*Instructions for the task*
Retype, with no pictures, each line from the one that holds "Image resolution: width=1400" through the last line of the entries below, both included.
◇ ◇ ◇ ◇ ◇
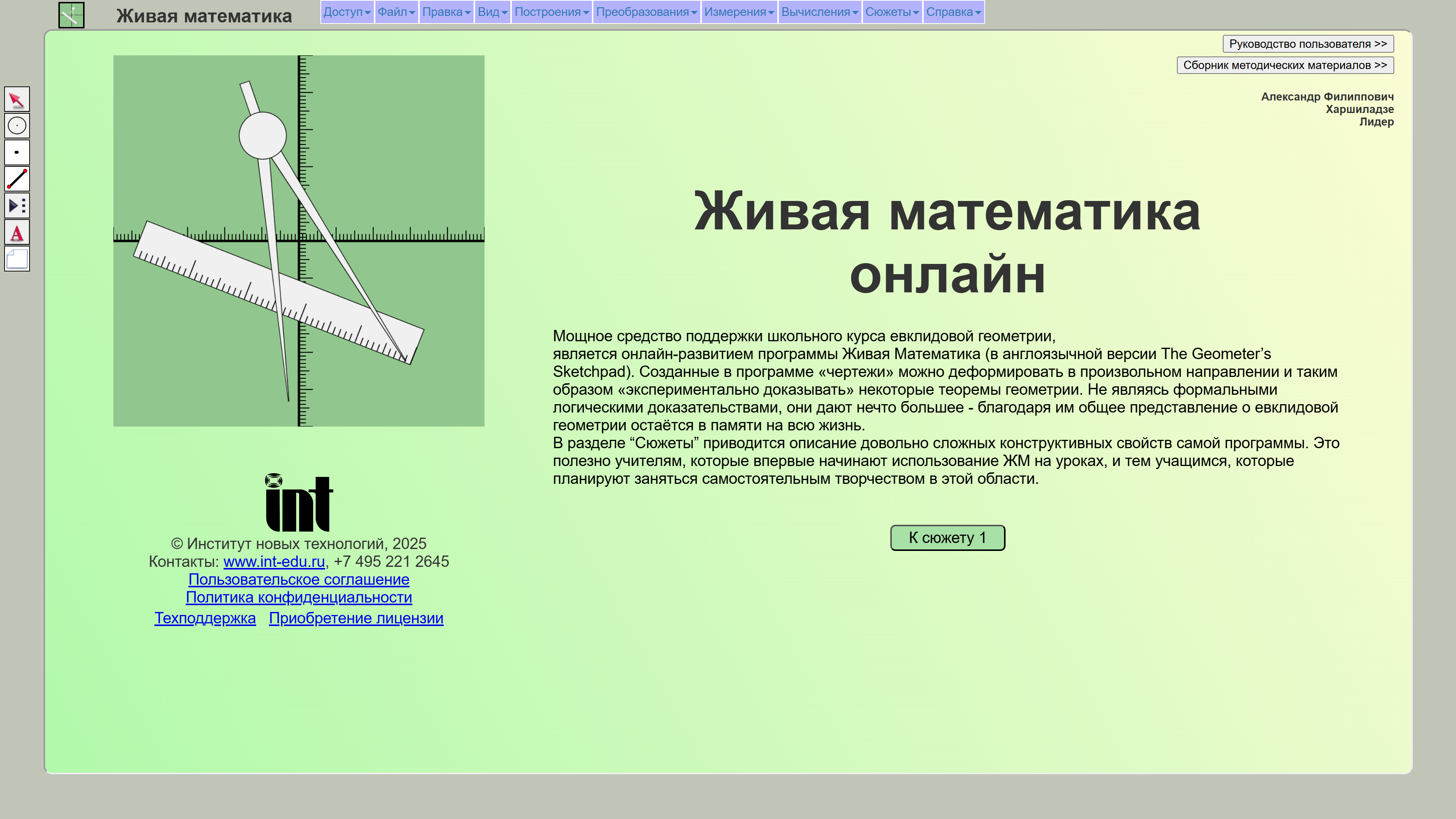This screenshot has height=819, width=1456.
Task: Click the page sheet tool icon
Action: (x=17, y=259)
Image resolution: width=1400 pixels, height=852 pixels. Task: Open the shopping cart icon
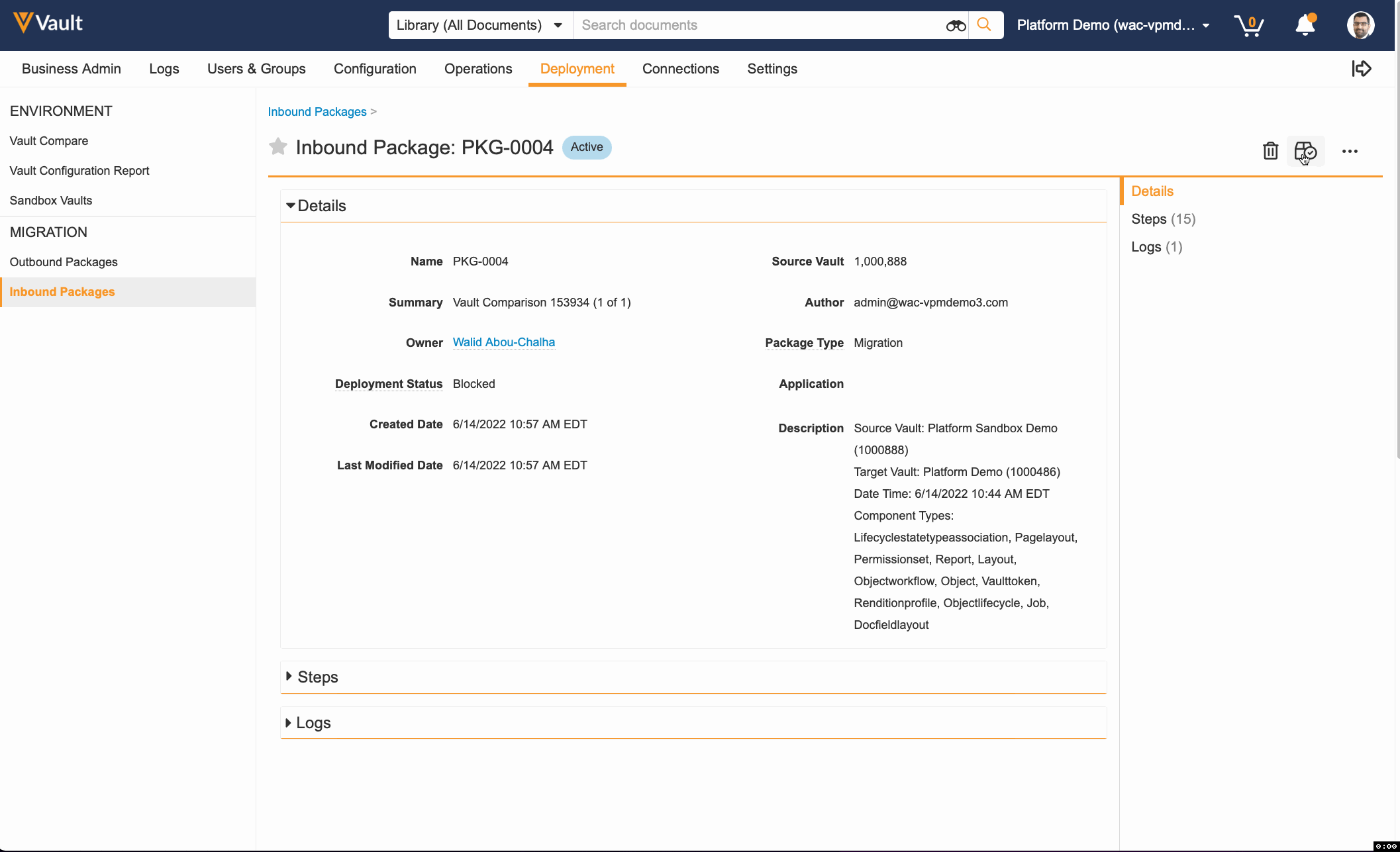1248,25
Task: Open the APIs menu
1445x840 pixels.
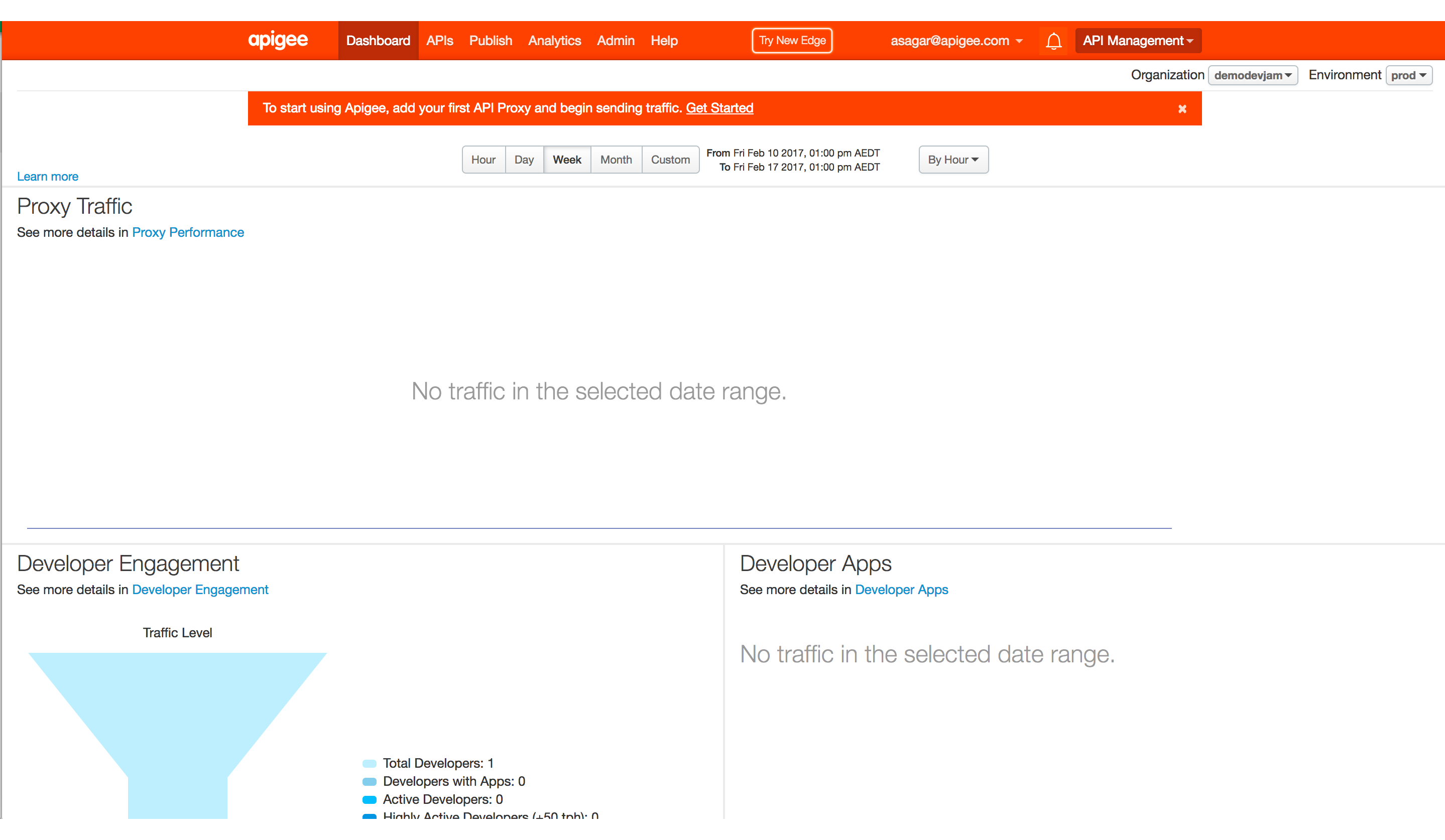Action: (x=439, y=41)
◇ ◇ ◇ ◇ ◇
*Result for this exercise*
Image resolution: width=1400 pixels, height=852 pixels. Task: Open the shopping cart icon
1248,25
Task: Open the APIs menu
1445x840 pixels.
Action: (x=439, y=41)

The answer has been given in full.